Przyznam, że poduszkowi, nocnikowi i kanapowi Pana Prezesa w sprawie tej wykazali się sporym profesjonalizmem. Trzymali nas w napięciu niemal do samego końca: co też z butelki owej, zakorkowanej, wystrzeli? A gdyby wystrzelił z niej Aleksander Kwaśniewski? Bredzę? Być może, ale w polskiej polityce różne rzeczy się widywało, więc i taka być może. A jeśli już wśród socjologów szukać - to dlaczego nie Zygmunt Bauman albo Piotr Sztompka? Albo prof. Czapiński, od lat stawiający Polakom społeczne diagnozy?
Gdybym spytał przeciętnego zjadacza polskich seriali oraz "Kropek nad i", co mówi mu nazwisko prof. Glińskiego i czy widzi w nim przyszłego męża stanu, zapewne wzruszyłby ramionami. Współczesna polityka nie polega na tym, co ktoś potrafi, co ktoś rokuje - ale na tym, jak się prezentuje.
Prof. Belka, którego również desygnowano na premiera rządu "technicznego" i który miał nas dowieźć do następnych wyborów, różnił się od prof. Glińskiego (poza tym, że nie był socjologiem) medialnym wizerunkiem. Gdy już go przed kamerą posadzono, potrafił tam nieźle namieszać - zupełnie tak, jakby nie był facetem w drogim garniturze, ale hipsterem, od którego można spodziewać się wszystkiego. Kiedy przed kamerą stawia się prof. Kołodko, to wiem, że mogą być z tego niezłe jaja. Albo prezes i premier Bielecki, którego przeciętny Kowalski przestał już kojarzyć z premierowskim fotelem i widzi w nim kogoś, kto przez długi czas stał po drugiej stronie bankomatu, który Kowalskiemu miał wypłacić kasę.

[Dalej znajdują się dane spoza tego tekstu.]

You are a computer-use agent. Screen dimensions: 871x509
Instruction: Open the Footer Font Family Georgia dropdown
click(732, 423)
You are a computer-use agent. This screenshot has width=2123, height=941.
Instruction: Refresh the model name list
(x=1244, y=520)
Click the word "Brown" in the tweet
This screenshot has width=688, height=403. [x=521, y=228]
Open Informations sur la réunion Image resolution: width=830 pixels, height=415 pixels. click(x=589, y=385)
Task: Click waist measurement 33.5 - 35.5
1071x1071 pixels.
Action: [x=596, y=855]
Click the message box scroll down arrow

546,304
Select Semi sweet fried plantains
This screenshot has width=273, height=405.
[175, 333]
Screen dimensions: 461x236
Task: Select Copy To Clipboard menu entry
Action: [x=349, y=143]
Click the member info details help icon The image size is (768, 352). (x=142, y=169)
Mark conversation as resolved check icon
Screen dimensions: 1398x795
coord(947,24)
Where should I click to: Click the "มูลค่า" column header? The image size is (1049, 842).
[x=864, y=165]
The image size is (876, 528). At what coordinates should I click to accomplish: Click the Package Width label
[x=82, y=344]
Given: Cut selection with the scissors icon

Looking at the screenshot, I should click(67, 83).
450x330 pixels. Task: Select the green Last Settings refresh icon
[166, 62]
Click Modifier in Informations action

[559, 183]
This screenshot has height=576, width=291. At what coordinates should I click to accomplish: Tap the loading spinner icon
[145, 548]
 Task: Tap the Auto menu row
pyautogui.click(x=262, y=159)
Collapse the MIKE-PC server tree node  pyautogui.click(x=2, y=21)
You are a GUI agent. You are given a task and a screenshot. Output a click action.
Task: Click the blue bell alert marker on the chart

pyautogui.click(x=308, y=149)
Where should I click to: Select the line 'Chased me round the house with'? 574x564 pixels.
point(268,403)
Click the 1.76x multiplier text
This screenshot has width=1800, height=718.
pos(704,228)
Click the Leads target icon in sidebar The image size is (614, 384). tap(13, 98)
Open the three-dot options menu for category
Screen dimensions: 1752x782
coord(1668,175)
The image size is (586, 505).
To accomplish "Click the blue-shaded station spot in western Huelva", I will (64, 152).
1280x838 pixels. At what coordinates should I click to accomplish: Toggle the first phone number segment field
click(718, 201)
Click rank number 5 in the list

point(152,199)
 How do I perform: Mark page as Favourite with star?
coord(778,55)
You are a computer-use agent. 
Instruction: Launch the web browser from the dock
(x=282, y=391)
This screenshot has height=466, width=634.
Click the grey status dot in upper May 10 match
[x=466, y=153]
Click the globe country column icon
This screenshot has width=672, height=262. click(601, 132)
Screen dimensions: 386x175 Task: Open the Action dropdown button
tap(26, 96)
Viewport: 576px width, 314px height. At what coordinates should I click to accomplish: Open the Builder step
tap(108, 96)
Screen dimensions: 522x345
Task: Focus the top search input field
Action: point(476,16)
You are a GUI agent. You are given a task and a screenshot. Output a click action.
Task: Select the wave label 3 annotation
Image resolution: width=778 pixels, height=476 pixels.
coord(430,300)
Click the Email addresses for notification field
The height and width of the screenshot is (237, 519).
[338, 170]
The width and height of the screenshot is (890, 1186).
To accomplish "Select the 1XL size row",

Tymczasem współczesna polityka, o czym zdaje się zapominać Pan Prezes, nie polega ani na wiedzy, ani na umiejętnościach. Jej problem polega na tym, że wcale nie garną się do niej ludzie wybitni, tylko zanurzeni w kompleksach, mocno prowincjonalni dobrzy i wąsaci wujkowie. Ci wujkowie, niestety, tworzą dziś tzw. elity władzy. Są znikąd, są zagubionymi w świecie Odysami. Wrzuceni w medialny kierat, postawieni wobec kamer i władających nimi ludzi, którym zależy na show, mogą albo rzucać w media pogardliwe spojrzenia i słówka, albo zacząć się im podlizywać, jak premier Marcinkiewicz. Ale prof. Gliński nie trafi do Londynu. Prof. Gliński nie znajdzie sobie ponętnej Izabeli, utalentowanej w każdym calu swojego ciała i swojej duszy. No to kogo nam, Panie Prezesie, wypuścił Pan z tej flaszki? Zrobimy z niego sieczkę od razu, na wejściu, jednak jaki z tego show?
Autor jest medioznawcą, publicystą, kulturoznawcą, profesorem UP.